EXERCISE MATERIAL section start

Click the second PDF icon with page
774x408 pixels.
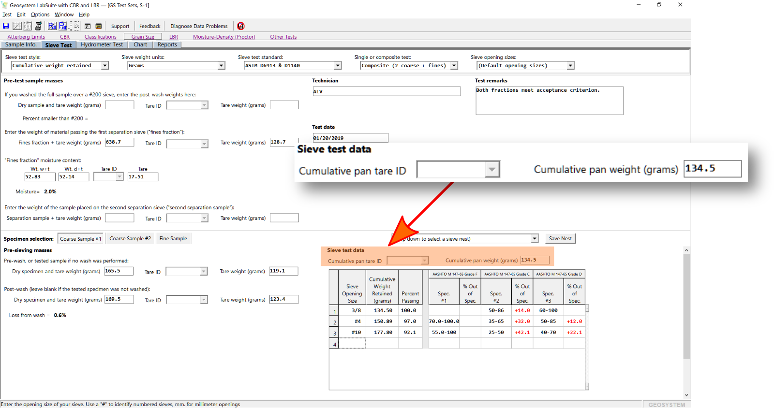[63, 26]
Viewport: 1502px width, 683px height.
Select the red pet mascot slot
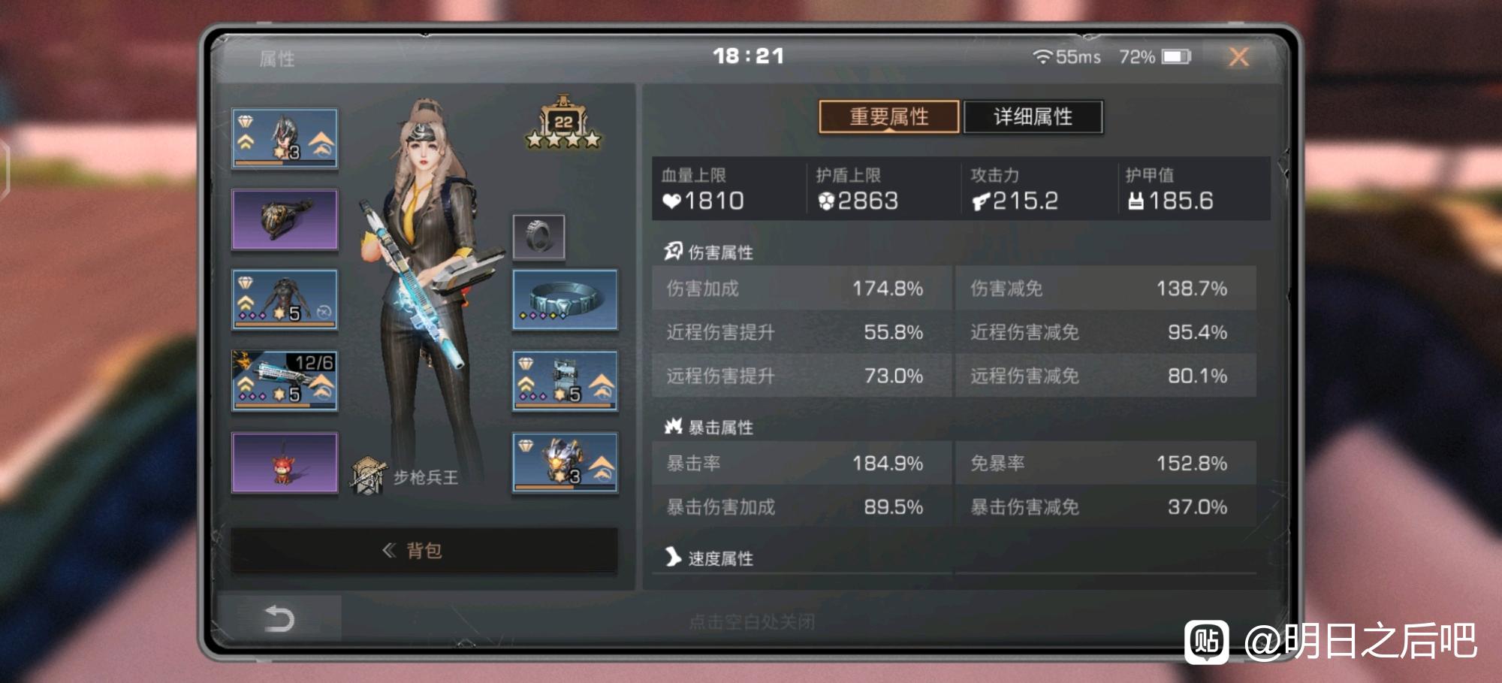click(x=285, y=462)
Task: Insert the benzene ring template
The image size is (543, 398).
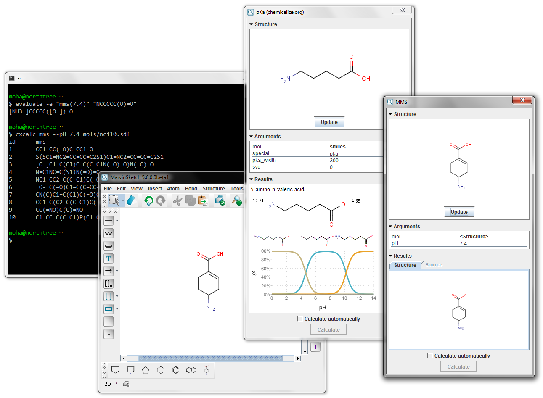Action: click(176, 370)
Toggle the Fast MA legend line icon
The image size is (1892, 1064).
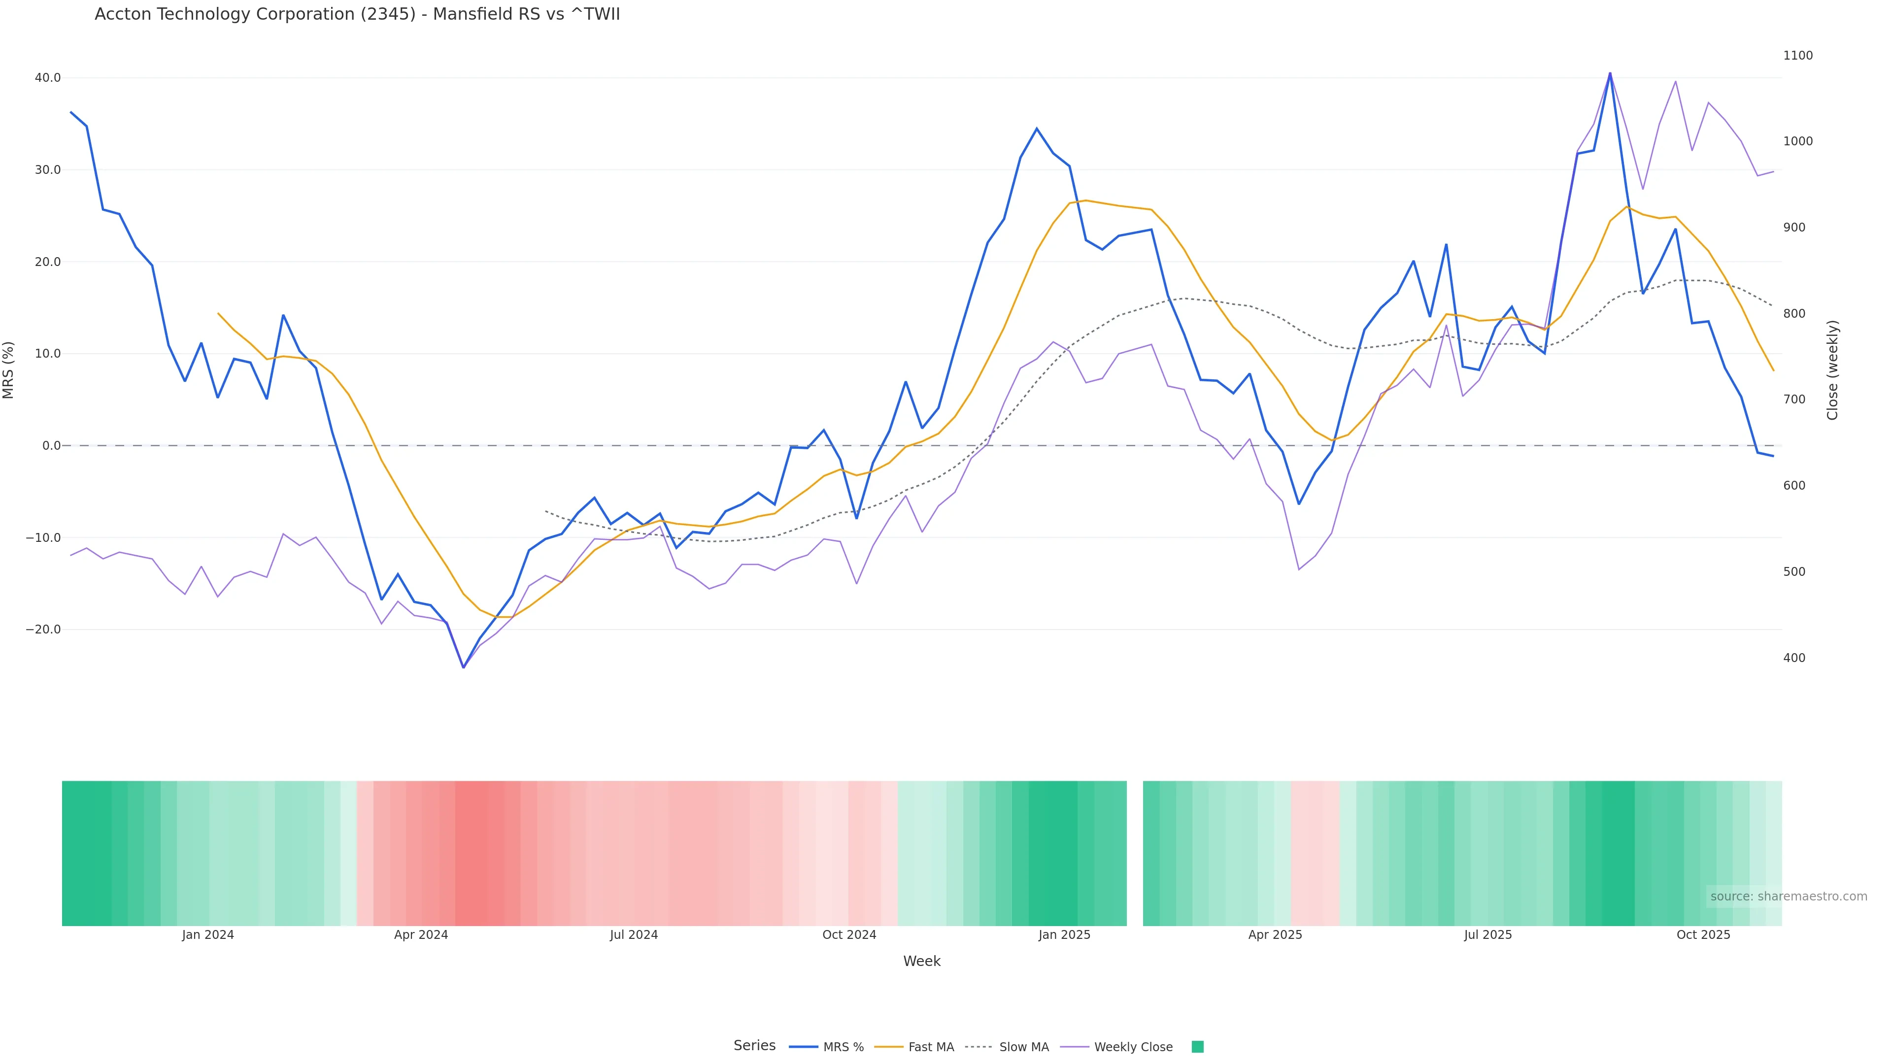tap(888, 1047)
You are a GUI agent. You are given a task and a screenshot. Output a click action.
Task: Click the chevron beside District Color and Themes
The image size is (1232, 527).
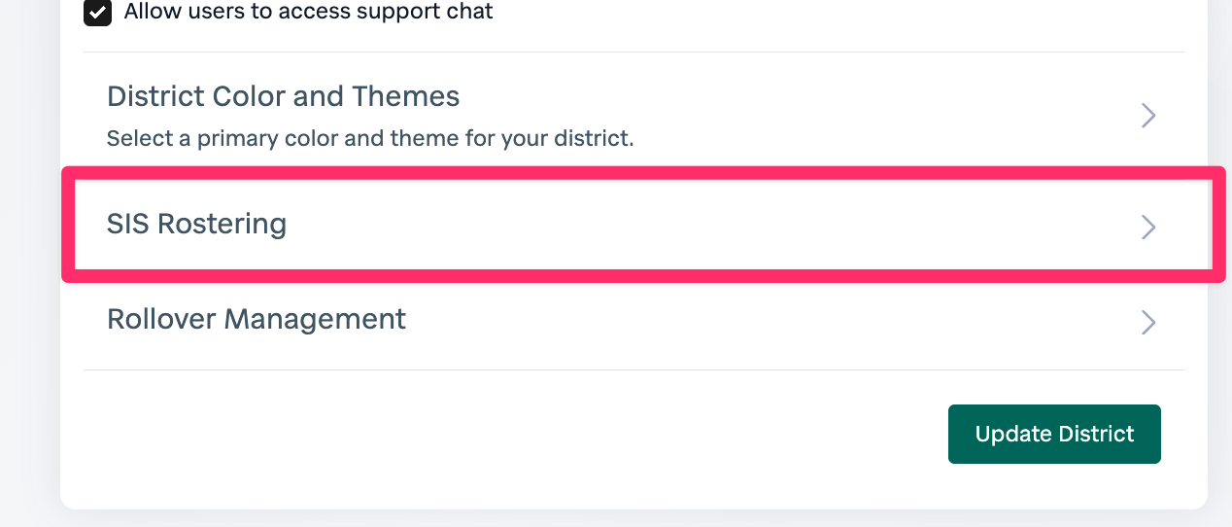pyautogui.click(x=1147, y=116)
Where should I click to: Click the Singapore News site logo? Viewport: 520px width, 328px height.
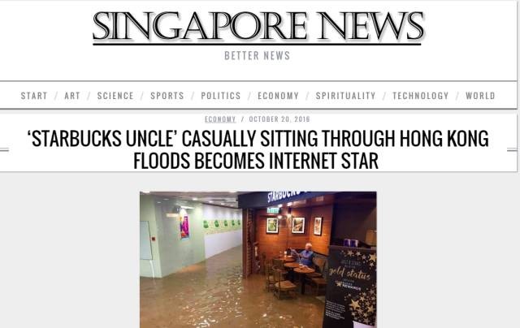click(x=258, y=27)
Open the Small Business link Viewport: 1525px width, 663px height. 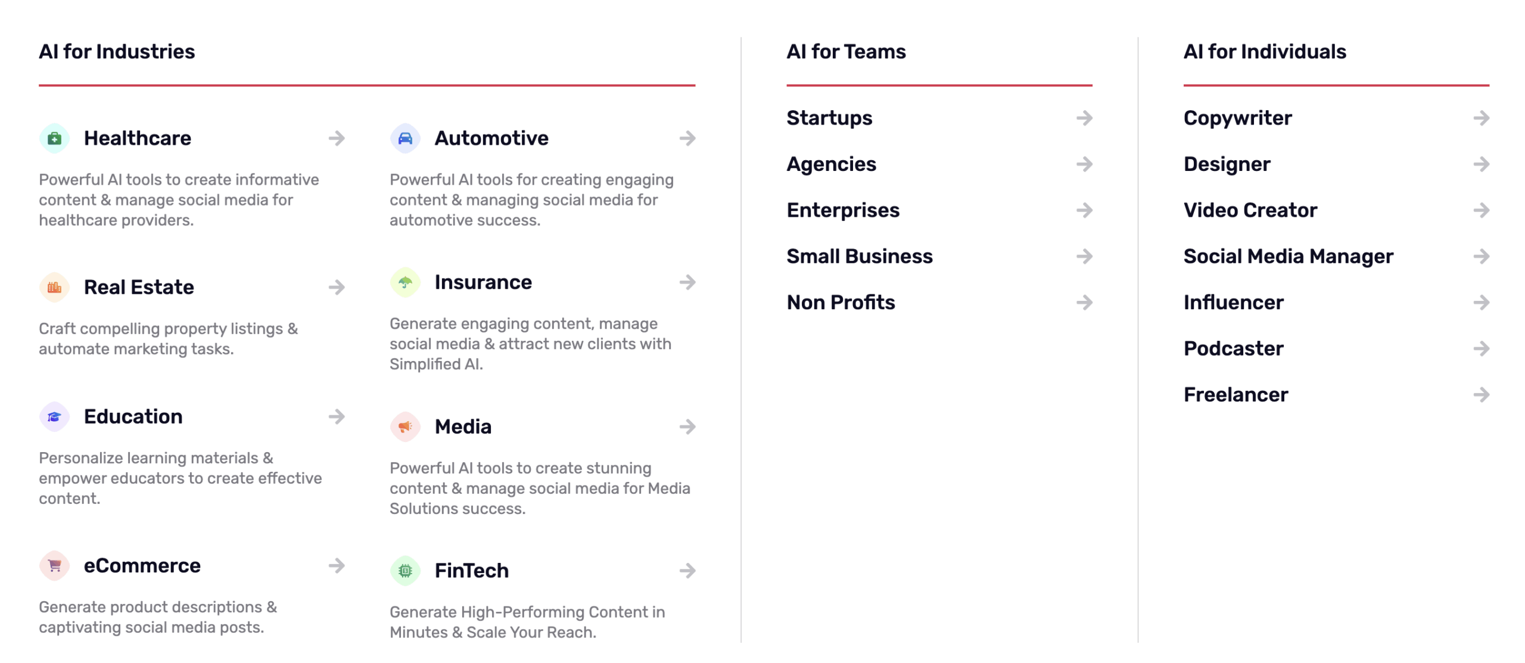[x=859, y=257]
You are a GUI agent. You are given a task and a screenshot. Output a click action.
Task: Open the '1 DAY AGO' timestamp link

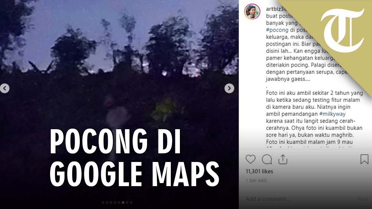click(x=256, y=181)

EXERCISE MATERIAL section end

## WORK TO BE COMPLETED
What is needed is each line from the records with the word "icon" in it.

## ANSWER SPACE
Click the second PDF icon with page
Toggle the Fast MA legend line icon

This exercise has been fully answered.